The sound of urgent little footsteps pattering across the tile had me crouching down on instinct, toast forgotten. A second later, Zach rounded the corner at full speed and launched himself straight into my arms with a “Daaaaddddy! ” so loud it echoed off the villa walls.
I caught him in time to keep us both from going down, wrapping an arm around his legs and the other across his back as I lifted him clean off the ground. My grin stretched wide, automatic, and unstoppable. “Hey, bud. Finished your banana?”
“Uh-huh.” He nodded and held up the empty peel in front of my face like it was a medal before carefully laying it on my shoulder like a sacred offering. “Can I have another?”
I plucked it off my shoulder and dropped it in the trash can. “Manners?”
“ Pleeeeease ,” he drawled.
I pressed a kiss to his tiny, too-soft cheek and pulled another banana off the bunch before depositing it in his eager hands. “Of course.”
“Thank you,” he grinned, one little tooth missing from his bottom row from when he lost it last week. “Also, also, also, the dinosaurs ended, and I don’t know how to do the buttons here.”
“Sounds dire,” I chuckled, straightening and shifting his weight to my hip instead. “Want to meet someone?”
I flicked my gaze to the breakfast bar, where Sienna sat frozen, halfway through a bite of toast like she wasn’t quite sure if she should interrupt. Zach followed my line of sight, perking up immediately.
“This is Sienna,” I said. “Sienna, this is Zach.”
Zach blinked at her, his head tilting slightly like he was deciding whether or not he approved.
“You’re pretty,” he said, finally , like he was letting her off the hook. I rolled my eyes as he wiggled in my arms. “Can she fix the TV?”

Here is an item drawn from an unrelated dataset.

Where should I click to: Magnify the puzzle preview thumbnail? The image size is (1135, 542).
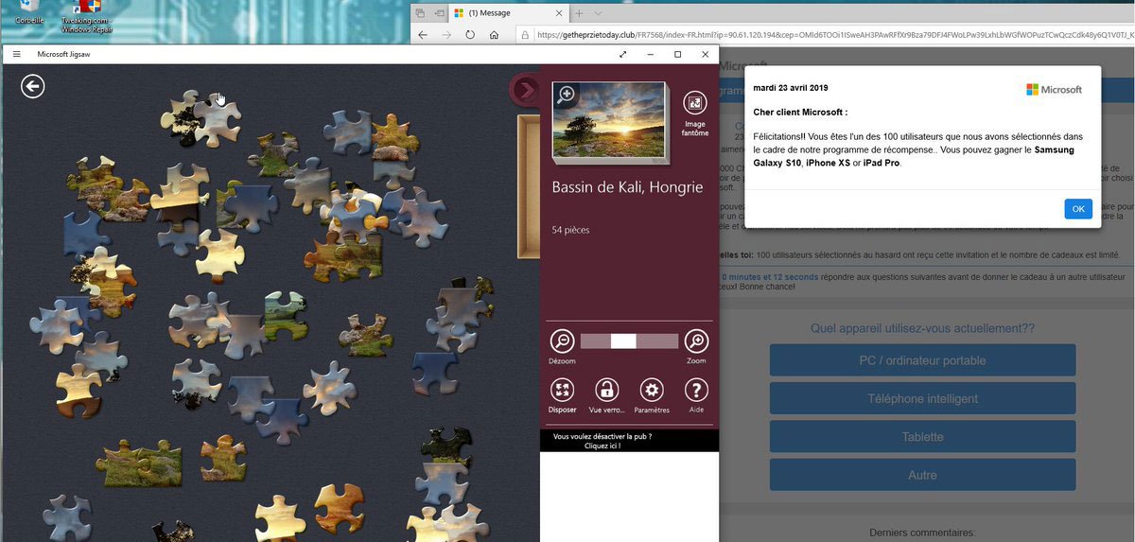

Sienna laughed, a genuine one and not one of the for-show ones from last night, and set down her toast before sliding off her stool. “I might have some experience with pesky remotes. I can try.”
“Okay!” He wiggled again, his legs kicking out on either side of my body—his way of requesting being put down—and I let him slide down my body before his little feet landed square on the floor.
He clutched his banana in one hand and rounded the corner of the breakfast bar, taking her hand in his other like it was the most casual thing in the world.
“It was on T-Rex Time Jam and then it stopped and now it’s on boring people. ”
“Tragic,” she said with a completely straight face, letting him lead her toward the living room. “We can’t let that stand.”
I watched them go, my son chattering non-stop and Sienna wholeheartedly listening like every word was important, and tried not to let the itching feeling in the back of my head take over at all.
————
The sun burned harsh and golden overhead, filtered through palm trees swaying and the occasional cloud.
The villa’s private pool sat beneath a pergola covered in vines and white gauzy curtains that fluttered in the soft breeze, and Zach splashed happily in the shallow end, his floaties strapped to both arms, squealing every time he managed to send a wave high enough to hit the tiled edge.
Poor kid didn’t get to play in a pool nearly as much as he wanted to.
I made a mental note to get a quote on getting one installed at home as I sat back in the lounger, sunglasses on, some kind of fruity mixed drink in my hand that Sienna had insisted on making a batch of after her massage for “sun time.”
Zach started to inch his way toward the deeper end, one hand trailing along the edge of the pool like that somehow made it safer, and my stomach knotted.
“Hey, bud,” I called, sitting up a little. “Let’s stay in the shallow end, okay?”
His head flopped back in exasperation. “But I got floaties ,” he whined. “I won’t sink.”